* [WHAT NEEDS TO BE DONE] Can you rewrite the records below as a Markdown table with two columns, Row and Line, giving each non-blank line its own numbered row and leaving out blank lines?

———

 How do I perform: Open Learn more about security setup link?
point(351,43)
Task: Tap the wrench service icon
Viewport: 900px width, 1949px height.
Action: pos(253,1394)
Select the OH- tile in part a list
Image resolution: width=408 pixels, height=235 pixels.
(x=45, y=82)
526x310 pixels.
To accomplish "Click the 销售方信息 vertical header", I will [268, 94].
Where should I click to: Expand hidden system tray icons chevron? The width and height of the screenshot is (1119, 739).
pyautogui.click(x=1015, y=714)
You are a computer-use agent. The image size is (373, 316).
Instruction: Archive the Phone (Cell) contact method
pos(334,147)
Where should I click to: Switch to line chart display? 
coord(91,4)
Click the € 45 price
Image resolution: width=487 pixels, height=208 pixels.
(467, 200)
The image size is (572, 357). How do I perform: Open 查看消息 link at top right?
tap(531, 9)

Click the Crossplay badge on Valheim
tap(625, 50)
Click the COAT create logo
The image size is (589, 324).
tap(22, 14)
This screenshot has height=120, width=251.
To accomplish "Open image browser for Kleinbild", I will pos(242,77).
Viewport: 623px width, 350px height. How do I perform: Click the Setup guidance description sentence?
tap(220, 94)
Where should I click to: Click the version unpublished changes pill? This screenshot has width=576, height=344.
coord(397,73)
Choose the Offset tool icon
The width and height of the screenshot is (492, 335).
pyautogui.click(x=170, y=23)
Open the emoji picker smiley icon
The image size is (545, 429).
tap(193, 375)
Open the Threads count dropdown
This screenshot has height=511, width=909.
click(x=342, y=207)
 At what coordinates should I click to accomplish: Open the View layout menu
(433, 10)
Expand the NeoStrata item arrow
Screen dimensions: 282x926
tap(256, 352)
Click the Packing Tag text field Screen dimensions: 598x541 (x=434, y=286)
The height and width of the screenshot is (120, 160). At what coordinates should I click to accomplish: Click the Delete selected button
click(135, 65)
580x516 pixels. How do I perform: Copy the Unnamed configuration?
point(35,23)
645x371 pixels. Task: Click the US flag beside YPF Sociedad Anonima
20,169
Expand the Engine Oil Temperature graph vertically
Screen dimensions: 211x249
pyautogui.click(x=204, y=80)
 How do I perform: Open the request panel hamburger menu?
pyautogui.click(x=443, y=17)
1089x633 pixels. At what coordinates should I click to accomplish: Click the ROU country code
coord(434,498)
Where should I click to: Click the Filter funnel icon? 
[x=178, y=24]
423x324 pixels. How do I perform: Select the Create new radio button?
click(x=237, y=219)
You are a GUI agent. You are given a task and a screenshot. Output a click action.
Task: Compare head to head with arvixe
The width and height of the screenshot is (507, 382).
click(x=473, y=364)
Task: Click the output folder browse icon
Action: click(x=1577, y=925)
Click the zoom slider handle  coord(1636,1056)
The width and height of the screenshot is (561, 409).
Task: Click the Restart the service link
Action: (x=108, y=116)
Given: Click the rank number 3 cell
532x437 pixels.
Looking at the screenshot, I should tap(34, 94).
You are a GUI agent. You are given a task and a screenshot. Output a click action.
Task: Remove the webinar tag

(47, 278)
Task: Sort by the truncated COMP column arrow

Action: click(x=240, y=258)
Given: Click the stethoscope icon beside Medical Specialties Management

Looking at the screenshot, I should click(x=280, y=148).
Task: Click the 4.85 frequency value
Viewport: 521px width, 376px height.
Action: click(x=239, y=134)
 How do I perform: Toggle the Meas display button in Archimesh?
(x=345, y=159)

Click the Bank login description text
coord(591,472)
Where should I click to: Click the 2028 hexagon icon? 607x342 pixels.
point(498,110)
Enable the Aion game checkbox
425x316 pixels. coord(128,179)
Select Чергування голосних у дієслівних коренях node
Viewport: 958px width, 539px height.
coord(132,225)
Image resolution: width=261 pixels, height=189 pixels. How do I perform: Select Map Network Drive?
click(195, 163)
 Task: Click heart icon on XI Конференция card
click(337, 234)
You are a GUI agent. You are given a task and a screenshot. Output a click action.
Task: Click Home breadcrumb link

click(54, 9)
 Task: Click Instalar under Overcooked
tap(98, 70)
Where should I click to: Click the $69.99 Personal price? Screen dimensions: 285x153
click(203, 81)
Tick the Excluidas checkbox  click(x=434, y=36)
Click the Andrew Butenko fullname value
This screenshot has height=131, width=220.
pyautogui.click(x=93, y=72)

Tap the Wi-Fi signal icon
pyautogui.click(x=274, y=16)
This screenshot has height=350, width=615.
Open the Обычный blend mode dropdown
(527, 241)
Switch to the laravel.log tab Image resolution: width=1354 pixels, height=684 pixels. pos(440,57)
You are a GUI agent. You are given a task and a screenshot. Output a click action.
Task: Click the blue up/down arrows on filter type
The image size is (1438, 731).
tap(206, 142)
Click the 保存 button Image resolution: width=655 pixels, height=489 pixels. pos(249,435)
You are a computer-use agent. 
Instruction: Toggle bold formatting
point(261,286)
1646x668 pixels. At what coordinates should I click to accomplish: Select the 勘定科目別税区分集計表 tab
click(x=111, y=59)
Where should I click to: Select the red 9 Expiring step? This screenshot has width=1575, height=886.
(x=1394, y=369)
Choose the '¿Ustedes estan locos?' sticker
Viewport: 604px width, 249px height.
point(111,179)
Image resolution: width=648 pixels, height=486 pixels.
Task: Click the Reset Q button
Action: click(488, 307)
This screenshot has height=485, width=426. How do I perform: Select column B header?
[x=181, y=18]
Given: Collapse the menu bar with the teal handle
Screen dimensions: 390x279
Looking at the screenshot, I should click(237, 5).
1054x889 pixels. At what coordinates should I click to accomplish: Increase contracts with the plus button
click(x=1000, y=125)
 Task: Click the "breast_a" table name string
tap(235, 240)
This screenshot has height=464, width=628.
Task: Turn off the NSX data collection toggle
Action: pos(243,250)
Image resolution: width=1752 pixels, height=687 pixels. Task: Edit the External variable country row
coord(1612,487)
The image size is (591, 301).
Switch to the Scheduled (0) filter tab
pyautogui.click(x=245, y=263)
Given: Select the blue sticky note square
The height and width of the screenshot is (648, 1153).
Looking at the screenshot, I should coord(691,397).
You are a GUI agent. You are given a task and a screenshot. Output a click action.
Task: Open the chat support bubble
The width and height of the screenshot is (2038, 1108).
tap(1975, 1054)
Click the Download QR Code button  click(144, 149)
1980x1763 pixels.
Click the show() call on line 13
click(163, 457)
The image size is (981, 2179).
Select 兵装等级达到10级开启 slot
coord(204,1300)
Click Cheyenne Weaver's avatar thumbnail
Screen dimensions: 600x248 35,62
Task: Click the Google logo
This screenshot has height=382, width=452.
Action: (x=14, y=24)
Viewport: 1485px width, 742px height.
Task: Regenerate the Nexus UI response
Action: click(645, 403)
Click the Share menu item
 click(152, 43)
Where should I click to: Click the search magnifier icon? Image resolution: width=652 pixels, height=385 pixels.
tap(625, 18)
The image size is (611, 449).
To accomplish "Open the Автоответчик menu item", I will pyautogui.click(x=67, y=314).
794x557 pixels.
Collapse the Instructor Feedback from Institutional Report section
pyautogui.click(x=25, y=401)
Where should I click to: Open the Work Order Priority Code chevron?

———

* [SOLVED PROBLEM]
| Row | Line |
|---|---|
| 1 |  How do I perform: Open Learn more about security setup link? |
| 2 | point(351,43) |
| 3 | Task: Tap the wrench service icon |
| 4 | Viewport: 900px width, 1949px height. |
| 5 | Action: pos(253,1394) |
| 6 | Select the OH- tile in part a list |
| 7 | Image resolution: width=408 pixels, height=235 pixels. |
| 8 | (x=45, y=82) |
| 9 | 526x310 pixels. |
| 10 | To accomplish "Click the 销售方信息 vertical header", I will [268, 94]. |
| 11 | Where should I click to: Expand hidden system tray icons chevron? The width and height of the screenshot is (1119, 739). |
| 12 | pyautogui.click(x=1015, y=714) |
| 13 | You are a computer-use agent. The image size is (373, 316). |
| 14 | Instruction: Archive the Phone (Cell) contact method |
| 15 | pos(334,147) |
| 16 | Where should I click to: Switch to line chart display?  |
| 17 | coord(91,4) |
| 18 | Click the € 45 price |
| 19 | Image resolution: width=487 pixels, height=208 pixels. |
| 20 | (467, 200) |
| 21 | The image size is (572, 357). How do I perform: Open 查看消息 link at top right? |
| 22 | tap(531, 9) |
| 23 | Click the Crossplay badge on Valheim |
| 24 | tap(625, 50) |
| 25 | Click the COAT create logo |
| 26 | The image size is (589, 324). |
| 27 | tap(22, 14) |
| 28 | This screenshot has height=120, width=251. |
| 29 | To accomplish "Open image browser for Kleinbild", I will pos(242,77). |
| 30 | Viewport: 623px width, 350px height. How do I perform: Click the Setup guidance description sentence? |
| 31 | tap(220, 94) |
| 32 | Where should I click to: Click the version unpublished changes pill? This screenshot has width=576, height=344. |
| 33 | coord(397,73) |
| 34 | Choose the Offset tool icon |
| 35 | The width and height of the screenshot is (492, 335). |
| 36 | pyautogui.click(x=170, y=23) |
| 37 | Open the emoji picker smiley icon |
| 38 | The image size is (545, 429). |
| 39 | tap(193, 375) |
| 40 | Open the Threads count dropdown |
| 41 | This screenshot has height=511, width=909. |
| 42 | click(x=342, y=207) |
| 43 |  At what coordinates should I click to accomplish: Open the View layout menu |
| 44 | (433, 10) |
| 45 | Expand the NeoStrata item arrow |
| 46 | Screen dimensions: 282x926 |
| 47 | tap(256, 352) |
| 48 | Click the Packing Tag text field Screen dimensions: 598x541 (x=434, y=286) |
| 49 | The height and width of the screenshot is (120, 160). At what coordinates should I click to accomplish: Click the Delete selected button |
| 50 | click(135, 65) |
| 51 | 580x516 pixels. How do I perform: Copy the Unnamed configuration? |
| 52 | point(35,23) |
| 53 | 645x371 pixels. Task: Click the US flag beside YPF Sociedad Anonima |
| 54 | 20,169 |
| 55 | Expand the Engine Oil Temperature graph vertically |
| 56 | Screen dimensions: 211x249 |
| 57 | pyautogui.click(x=204, y=80) |
| 58 |  How do I perform: Open the request panel hamburger menu? |
| 59 | pyautogui.click(x=443, y=17) |
| 60 | 1089x633 pixels. At what coordinates should I click to accomplish: Click the ROU country code |
| 61 | coord(434,498) |
| 62 | Where should I click to: Click the Filter funnel icon?  |
| 63 | [x=178, y=24] |
| 64 | 423x324 pixels. How do I perform: Select the Create new radio button? |
| 65 | click(x=237, y=219) |
| 66 | You are a GUI agent. You are given a task and a screenshot. Output a click action. |
| 67 | Task: Compare head to head with arvixe |
| 68 | The width and height of the screenshot is (507, 382). |
| 69 | click(x=473, y=364) |
| 70 | Task: Click the output folder browse icon |
| 71 | Action: click(x=1577, y=925) |
| 72 | Click the zoom slider handle  coord(1636,1056) |
| 73 | The width and height of the screenshot is (561, 409). |
| 74 | Task: Click the Restart the service link |
| 75 | Action: (x=108, y=116) |
| 76 | Given: Click the rank number 3 cell |
| 77 | 532x437 pixels. |
| 78 | Looking at the screenshot, I should tap(34, 94). |
| 79 | You are a GUI agent. You are given a task and a screenshot. Output a click action. |
| 80 | Task: Remove the webinar tag |
| 81 | (47, 278) |
| 82 | Task: Sort by the truncated COMP column arrow |
| 83 | Action: click(x=240, y=258) |
| 84 | Given: Click the stethoscope icon beside Medical Specialties Management |
| 85 | Looking at the screenshot, I should click(x=280, y=148). |
| 86 | Task: Click the 4.85 frequency value |
| 87 | Viewport: 521px width, 376px height. |
| 88 | Action: click(x=239, y=134) |
| 89 |  How do I perform: Toggle the Meas display button in Archimesh? |
| 90 | (x=345, y=159) |
| 91 | Click the Bank login description text |
| 92 | coord(591,472) |
| 93 | Where should I click to: Click the 2028 hexagon icon? 607x342 pixels. |
| 94 | point(498,110) |
| 95 | Enable the Aion game checkbox |
| 96 | 425x316 pixels. coord(128,179) |
| 97 | Select Чергування голосних у дієслівних коренях node |
| 98 | Viewport: 958px width, 539px height. |
| 99 | coord(132,225) |
| 100 | Image resolution: width=261 pixels, height=189 pixels. How do I perform: Select Map Network Drive? |
| 101 | click(195, 163) |
| 102 |  Task: Click heart icon on XI Конференция card |
| 103 | click(337, 234) |
| 104 | You are a GUI agent. You are given a task and a screenshot. Output a click action. |
| 105 | Task: Click Home breadcrumb link |
| 106 | click(54, 9) |
| 107 |  Task: Click Instalar under Overcooked |
| 108 | tap(98, 70) |
| 109 | Where should I click to: Click the $69.99 Personal price? Screen dimensions: 285x153 |
| 110 | click(203, 81) |
| 111 | Tick the Excluidas checkbox  click(x=434, y=36) |
| 112 | Click the Andrew Butenko fullname value |
| 113 | This screenshot has height=131, width=220. |
| 114 | pyautogui.click(x=93, y=72) |
| 115 | Tap the Wi-Fi signal icon |
| 116 | pyautogui.click(x=274, y=16) |
| 117 | This screenshot has height=350, width=615. |
| 118 | Open the Обычный blend mode dropdown |
| 119 | (527, 241) |
| 120 | Switch to the laravel.log tab Image resolution: width=1354 pixels, height=684 pixels. pos(440,57) |
| 121 | You are a GUI agent. You are given a task and a screenshot. Output a click action. |
| 122 | Task: Click the blue up/down arrows on filter type |
| 123 | The image size is (1438, 731). |
| 124 | tap(206, 142) |
| 125 | Click the 保存 button Image resolution: width=655 pixels, height=489 pixels. pos(249,435) |
| 126 | You are a computer-use agent.  |
| 127 | Instruction: Toggle bold formatting |
| 128 | point(261,286) |
| 129 | 1646x668 pixels. At what coordinates should I click to accomplish: Select the 勘定科目別税区分集計表 tab |
| 130 | click(x=111, y=59) |
| 131 | Where should I click to: Select the red 9 Expiring step? This screenshot has width=1575, height=886. |
| 132 | (x=1394, y=369) |
| 133 | Choose the '¿Ustedes estan locos?' sticker |
| 134 | Viewport: 604px width, 249px height. |
| 135 | point(111,179) |
| 136 | Image resolution: width=648 pixels, height=486 pixels. |
| 137 | Task: Click the Reset Q button |
| 138 | Action: click(488, 307) |
| 139 | This screenshot has height=485, width=426. How do I perform: Select column B header? |
| 140 | [x=181, y=18] |
| 141 | Given: Collapse the menu bar with the teal handle |
| 142 | Screen dimensions: 390x279 |
| 143 | Looking at the screenshot, I should click(237, 5). |
| 144 | 1054x889 pixels. At what coordinates should I click to accomplish: Increase contracts with the plus button |
| 145 | click(x=1000, y=125) |
| 146 |  Task: Click the "breast_a" table name string |
| 147 | tap(235, 240) |
| 148 | This screenshot has height=464, width=628. |
| 149 | Task: Turn off the NSX data collection toggle |
| 150 | Action: pos(243,250) |
| 151 | Image resolution: width=1752 pixels, height=687 pixels. Task: Edit the External variable country row |
| 152 | coord(1612,487) |
| 153 | The image size is (591, 301). |
| 154 | Switch to the Scheduled (0) filter tab |
| 155 | pyautogui.click(x=245, y=263) |
| 156 | Given: Select the blue sticky note square |
| 157 | The height and width of the screenshot is (648, 1153). |
| 158 | Looking at the screenshot, I should coord(691,397). |
| 159 | You are a GUI agent. You are given a task and a screenshot. Output a click action. |
| 160 | Task: Open the chat support bubble |
| 161 | The width and height of the screenshot is (2038, 1108). |
| 162 | tap(1975, 1054) |
| 163 | Click the Download QR Code button  click(144, 149) |
| 164 | 1980x1763 pixels. |
| 165 | Click the show() call on line 13 |
| 166 | click(163, 457) |
| 167 | The image size is (981, 2179). |
| 168 | Select 兵装等级达到10级开启 slot |
| 169 | coord(204,1300) |
| 170 | Click Cheyenne Weaver's avatar thumbnail |
| 171 | Screen dimensions: 600x248 35,62 |
| 172 | Task: Click the Google logo |
| 173 | This screenshot has height=382, width=452. |
| 174 | Action: (x=14, y=24) |
| 175 | Viewport: 1485px width, 742px height. |
| 176 | Task: Regenerate the Nexus UI response |
| 177 | Action: click(645, 403) |
| 178 | Click the Share menu item |
| 179 |  click(152, 43) |
| 180 | Where should I click to: Click the search magnifier icon? Image resolution: width=652 pixels, height=385 pixels. |
| 181 | tap(625, 18) |
| 182 | The image size is (611, 449). |
| 183 | To accomplish "Open the Автоответчик menu item", I will pyautogui.click(x=67, y=314). |
| 184 | 794x557 pixels. |
| 185 | Collapse the Instructor Feedback from Institutional Report section |
| 186 | pyautogui.click(x=25, y=401) |
| 187 | Where should I click to: Open the Work Order Priority Code chevron? |